Much of our text data isn’t on simple plain text format, but instead on images or other data formats that don’t necessarily translate well enough into plain text for language models to process them well. Luckily, OCR (Optical Character Recognition) has come a long way and has become a powerful ally when it comes to turning images into text. OCR tools like PyTesseract not only provide us with good out-of-the-box solutions but nowadays they’re also able to tie in well with other tools. By extracting not only the text itself but also where each word appears on the image, its size, and additional info, we have many ways to extract data more insightfully and a safe route to map it back to the original image. This allows us to keep the original file format while modifying it as we wish using these pieces of information, for example, highlighting or blurring names or structuring our data into a database automatically.
By using Natural Language Processing (NLP) on top of the OCR, we can use more intelligent forms of processing to achieve more complex tasks or get better results at already implemented tasks. Named Entity Recognition (NER), the process of recognizing entities such as “PERSON”, “DATE”, and others inside a text, is an example that can be used by itself or alongside other methods.
Imagine you have many scanned files containing sensitive information that you want to blur out to guarantee they’re compliant with data protection laws (such as Brazil’s LGPD). Let’s use PyTesseract and SpaCy to process them automatically. First, as is standard with OCR, pre-processing the image is in our best interest, as it helps the OCR engine improve its predictions. For this step, we could use any image processing engine, such as OpenCV, to apply the binarization and other minor tweaks. An excellent overall processing pipeline for scanned documents follows below:
Below we can see the original scanned file after the pre-processing, as it gets sent to the OCR engine after going through the above pipeline.
Using PyTesseract we can get the text that it extracted both in the string format as well as in a Pandas’ DataFrame containing each word, its position in the text as well as other info relating to the extraction, such as which block of text, paragraph and line it belongs to:
By having the OCR’s output in this format, we can feed it to SpaCy, our chosen NLP framework, smartly. When SpaCy runs a text through a language model, it outputs a spacy.Doc object that contains all the input and output data generated by the model. But by doing it this way, we have no guarantee that SpaCy will tokenize our text the same way as in the DataFrame. The catch is that we can feed a list of text (tokens) to a Doc object when initializing it, and SpaCy will understand this list as the tokenization schema. This way, by using the text column as the list, we will have the DataFrame and the SpaCy’s Doc indexes perfectly aligned, discarding the need for complex alignment systems between the two or creating custom attributes inside the Doc object. If this new Doc object is fed through a language model, it will be processed as any other text and still generate the outputs we’re expecting. It should be noted that a slight performance reduction might happen at the language model level since it’s unable to do its own tokenization, but it’s not a big concern.

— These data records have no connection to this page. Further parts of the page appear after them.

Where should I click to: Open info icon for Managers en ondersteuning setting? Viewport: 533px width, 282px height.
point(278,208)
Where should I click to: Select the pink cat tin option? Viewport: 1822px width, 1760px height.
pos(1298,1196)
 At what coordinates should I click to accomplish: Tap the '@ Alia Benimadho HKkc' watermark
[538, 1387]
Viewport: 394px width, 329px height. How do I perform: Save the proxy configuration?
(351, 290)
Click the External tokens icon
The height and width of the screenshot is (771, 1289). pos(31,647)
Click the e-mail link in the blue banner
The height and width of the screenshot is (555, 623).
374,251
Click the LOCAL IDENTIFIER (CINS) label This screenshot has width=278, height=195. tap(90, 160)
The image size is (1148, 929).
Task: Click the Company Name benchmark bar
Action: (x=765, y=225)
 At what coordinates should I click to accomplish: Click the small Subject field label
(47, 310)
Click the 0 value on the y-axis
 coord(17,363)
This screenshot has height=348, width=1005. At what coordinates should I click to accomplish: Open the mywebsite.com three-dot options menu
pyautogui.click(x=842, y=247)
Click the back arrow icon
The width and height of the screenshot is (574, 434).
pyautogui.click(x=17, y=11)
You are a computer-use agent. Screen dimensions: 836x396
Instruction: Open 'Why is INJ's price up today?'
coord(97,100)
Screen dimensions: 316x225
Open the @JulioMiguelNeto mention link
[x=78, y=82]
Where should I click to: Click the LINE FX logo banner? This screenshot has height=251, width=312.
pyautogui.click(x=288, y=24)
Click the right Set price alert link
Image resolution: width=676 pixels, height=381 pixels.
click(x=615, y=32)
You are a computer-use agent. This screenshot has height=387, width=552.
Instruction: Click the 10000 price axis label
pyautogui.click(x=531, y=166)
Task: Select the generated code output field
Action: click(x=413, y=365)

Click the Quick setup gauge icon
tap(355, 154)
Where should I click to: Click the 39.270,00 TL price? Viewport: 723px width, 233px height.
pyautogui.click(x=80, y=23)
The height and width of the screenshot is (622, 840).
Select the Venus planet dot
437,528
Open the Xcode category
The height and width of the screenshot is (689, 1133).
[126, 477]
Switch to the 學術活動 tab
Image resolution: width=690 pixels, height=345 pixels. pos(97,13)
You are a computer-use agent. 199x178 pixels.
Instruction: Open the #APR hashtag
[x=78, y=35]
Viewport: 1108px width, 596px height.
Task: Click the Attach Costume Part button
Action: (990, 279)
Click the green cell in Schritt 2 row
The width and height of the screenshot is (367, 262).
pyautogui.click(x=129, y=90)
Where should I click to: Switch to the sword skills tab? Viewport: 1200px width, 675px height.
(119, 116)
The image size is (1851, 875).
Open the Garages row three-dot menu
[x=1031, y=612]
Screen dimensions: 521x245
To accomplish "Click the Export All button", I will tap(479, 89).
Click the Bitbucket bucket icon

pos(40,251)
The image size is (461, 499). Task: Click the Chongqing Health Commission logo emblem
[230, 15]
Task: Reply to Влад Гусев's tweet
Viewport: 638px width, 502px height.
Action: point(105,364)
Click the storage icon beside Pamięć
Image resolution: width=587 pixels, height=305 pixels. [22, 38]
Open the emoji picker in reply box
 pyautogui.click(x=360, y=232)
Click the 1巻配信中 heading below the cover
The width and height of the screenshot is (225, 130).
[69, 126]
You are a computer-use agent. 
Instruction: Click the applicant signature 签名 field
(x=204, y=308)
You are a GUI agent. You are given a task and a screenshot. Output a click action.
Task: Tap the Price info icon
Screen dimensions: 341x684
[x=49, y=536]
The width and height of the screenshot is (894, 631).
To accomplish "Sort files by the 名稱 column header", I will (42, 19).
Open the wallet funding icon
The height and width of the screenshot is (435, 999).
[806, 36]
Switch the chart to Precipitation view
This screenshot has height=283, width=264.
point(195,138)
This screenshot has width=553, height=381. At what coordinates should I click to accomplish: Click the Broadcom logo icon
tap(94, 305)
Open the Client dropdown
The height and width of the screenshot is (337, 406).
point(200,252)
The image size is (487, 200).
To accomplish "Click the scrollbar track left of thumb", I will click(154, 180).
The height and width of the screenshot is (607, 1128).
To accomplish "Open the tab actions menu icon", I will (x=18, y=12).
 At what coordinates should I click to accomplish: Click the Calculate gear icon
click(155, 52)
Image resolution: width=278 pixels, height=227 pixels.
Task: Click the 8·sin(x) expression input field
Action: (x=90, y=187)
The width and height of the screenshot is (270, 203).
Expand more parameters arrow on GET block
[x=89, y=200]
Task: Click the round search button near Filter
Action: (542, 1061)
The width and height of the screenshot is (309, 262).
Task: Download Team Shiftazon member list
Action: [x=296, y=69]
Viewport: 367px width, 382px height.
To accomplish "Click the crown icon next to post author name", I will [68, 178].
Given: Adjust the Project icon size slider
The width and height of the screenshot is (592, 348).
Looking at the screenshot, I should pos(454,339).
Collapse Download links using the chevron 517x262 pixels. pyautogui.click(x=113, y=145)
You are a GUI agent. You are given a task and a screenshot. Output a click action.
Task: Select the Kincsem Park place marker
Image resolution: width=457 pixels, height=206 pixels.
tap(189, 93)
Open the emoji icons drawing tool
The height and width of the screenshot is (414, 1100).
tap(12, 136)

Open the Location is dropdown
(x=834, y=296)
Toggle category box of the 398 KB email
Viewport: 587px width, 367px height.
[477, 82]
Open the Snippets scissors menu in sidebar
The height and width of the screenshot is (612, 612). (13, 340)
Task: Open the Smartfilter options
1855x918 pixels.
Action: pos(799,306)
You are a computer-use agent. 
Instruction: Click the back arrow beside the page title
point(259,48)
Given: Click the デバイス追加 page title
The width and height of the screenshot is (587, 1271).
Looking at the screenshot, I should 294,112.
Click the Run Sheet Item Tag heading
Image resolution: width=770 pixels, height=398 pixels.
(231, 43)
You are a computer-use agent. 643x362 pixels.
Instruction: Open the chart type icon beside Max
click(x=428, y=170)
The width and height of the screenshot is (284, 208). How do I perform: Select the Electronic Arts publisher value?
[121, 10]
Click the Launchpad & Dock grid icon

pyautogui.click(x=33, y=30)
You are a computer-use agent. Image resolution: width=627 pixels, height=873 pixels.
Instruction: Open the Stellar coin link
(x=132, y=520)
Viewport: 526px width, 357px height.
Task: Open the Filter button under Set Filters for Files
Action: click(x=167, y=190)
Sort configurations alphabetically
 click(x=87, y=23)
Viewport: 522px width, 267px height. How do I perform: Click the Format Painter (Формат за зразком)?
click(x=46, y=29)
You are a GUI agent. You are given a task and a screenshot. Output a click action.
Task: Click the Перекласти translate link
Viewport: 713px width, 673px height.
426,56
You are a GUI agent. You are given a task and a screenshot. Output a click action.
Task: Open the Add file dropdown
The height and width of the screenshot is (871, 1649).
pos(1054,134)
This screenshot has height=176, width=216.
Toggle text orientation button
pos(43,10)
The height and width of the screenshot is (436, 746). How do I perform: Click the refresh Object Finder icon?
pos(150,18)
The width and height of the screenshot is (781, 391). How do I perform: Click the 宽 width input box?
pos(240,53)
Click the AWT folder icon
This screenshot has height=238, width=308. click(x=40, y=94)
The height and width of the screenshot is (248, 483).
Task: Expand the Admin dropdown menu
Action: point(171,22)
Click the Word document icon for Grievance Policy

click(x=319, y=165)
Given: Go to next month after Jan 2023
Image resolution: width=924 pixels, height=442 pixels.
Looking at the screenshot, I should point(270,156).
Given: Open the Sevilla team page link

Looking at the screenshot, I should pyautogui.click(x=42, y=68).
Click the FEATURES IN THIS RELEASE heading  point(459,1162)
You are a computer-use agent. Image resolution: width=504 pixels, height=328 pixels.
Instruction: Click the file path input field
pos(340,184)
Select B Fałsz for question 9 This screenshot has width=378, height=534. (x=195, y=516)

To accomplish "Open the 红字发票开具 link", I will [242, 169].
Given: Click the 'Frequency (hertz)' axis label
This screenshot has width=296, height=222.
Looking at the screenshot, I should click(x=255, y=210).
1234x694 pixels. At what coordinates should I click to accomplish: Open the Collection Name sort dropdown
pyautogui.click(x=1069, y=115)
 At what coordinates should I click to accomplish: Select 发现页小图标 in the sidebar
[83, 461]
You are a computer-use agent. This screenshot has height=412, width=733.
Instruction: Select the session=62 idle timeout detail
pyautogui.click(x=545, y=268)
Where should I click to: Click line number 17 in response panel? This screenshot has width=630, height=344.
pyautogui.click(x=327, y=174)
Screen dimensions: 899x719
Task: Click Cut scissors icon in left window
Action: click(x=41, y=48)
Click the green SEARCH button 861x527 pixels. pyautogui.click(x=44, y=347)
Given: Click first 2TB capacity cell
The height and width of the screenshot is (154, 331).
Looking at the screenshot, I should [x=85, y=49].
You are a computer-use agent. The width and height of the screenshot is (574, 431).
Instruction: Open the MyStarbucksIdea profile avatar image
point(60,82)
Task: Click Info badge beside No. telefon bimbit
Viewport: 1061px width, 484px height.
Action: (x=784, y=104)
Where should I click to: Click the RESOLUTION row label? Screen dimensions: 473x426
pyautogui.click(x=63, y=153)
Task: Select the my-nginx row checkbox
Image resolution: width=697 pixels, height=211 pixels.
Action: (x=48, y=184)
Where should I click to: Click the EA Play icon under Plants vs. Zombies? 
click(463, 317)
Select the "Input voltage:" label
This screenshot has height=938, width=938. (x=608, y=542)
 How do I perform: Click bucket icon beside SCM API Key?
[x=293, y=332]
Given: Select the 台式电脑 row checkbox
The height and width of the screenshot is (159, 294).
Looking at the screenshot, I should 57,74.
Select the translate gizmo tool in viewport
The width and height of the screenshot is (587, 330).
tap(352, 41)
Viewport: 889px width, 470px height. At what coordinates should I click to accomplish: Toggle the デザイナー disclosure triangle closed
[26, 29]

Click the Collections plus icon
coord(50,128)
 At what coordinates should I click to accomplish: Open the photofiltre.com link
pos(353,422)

Having the Doc object with all its useful info and the DataFrame aligned, we can now easily map all the extractions from the NER model back to where it lies on the image. Not only that, but we’re also able to change the label we’re interested in very easily or add new labels to be anonymized as long as they’re supported by the language model we’re using. Below we have used this pipeline to blur out everything the model caught as entities automatically:
Both inside and outside SpaCy’s framework we can change how we process the extracted text to tailor it to our needs. For example, we could easily filter the entities we’re interested in, as in the example below, where we’ve blurred out only the PERSON entities. Still, inside SpaCy, we could use tools like the EntityRuler to get a more robust and complex extraction system on top of the model. Both inside and outside of SpaCy, we could implement RegEx rules as a powerful and safe way of extracting and/or generating valuable data for anchoring, smart search, and many others.
We have many ways to combine spatial information from PyTesseract’s extraction with NLP beyond just extracting data. The spatial informations we have, such as paragraphs and lines as well as the text-block locations, can help us set up a system that can distinguish headers, titles, and forms smartly. This can be used to speed up a searching system or enable it to filter out parts of the image that it shouldn’t pay attention to. These extractions can be used to create relational databases using this extracted info and create a graph of files that relate to a single person, organization or anything of interest. Using all the extracted info as inputs, we can even classify files inside this relational database to enrich it!
To sum it up, by using spatial information allied to all the tools NLP models provide us, we can do information retrieval in a very insightful and powerful way. Not only can we automate tasks, but we could also use the byproducts of this automation to generate even richer data and structure our pieces of information directly into relational databases!